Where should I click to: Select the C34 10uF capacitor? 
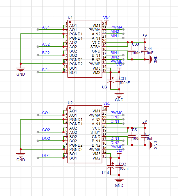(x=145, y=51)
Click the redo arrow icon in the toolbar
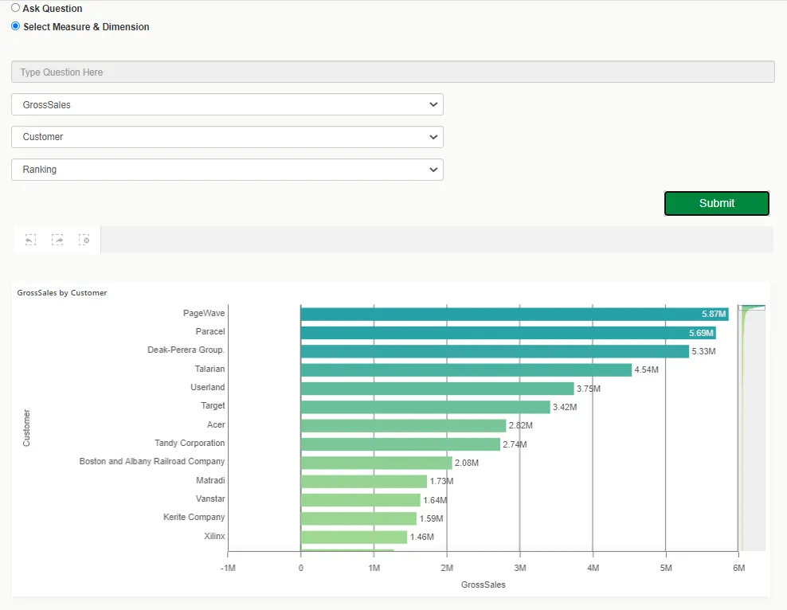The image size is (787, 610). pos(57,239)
■ ■ ■ ■
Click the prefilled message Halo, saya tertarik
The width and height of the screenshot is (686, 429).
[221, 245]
■ ■ ■ ■
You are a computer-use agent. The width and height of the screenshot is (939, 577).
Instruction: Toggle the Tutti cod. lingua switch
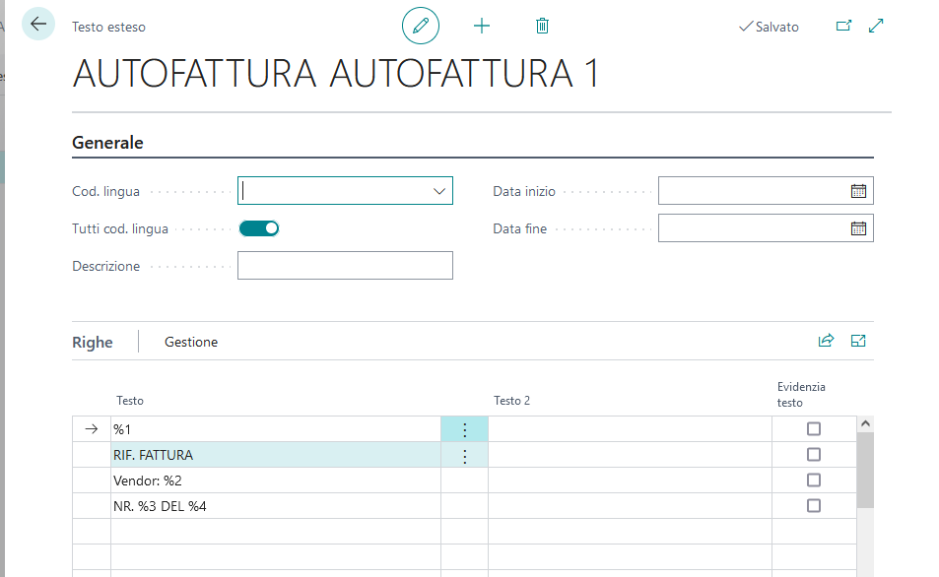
■ ■ ■ ■
Task brief -> What you return should be exactly the lines above, starting at the one with "You are a computer-use" and ending at the one with "Instruction: Toggle the", and nothing else.

Task answer ->
You are a computer-use agent. The width and height of the screenshot is (939, 577).
Instruction: Toggle the Tutti cod. lingua switch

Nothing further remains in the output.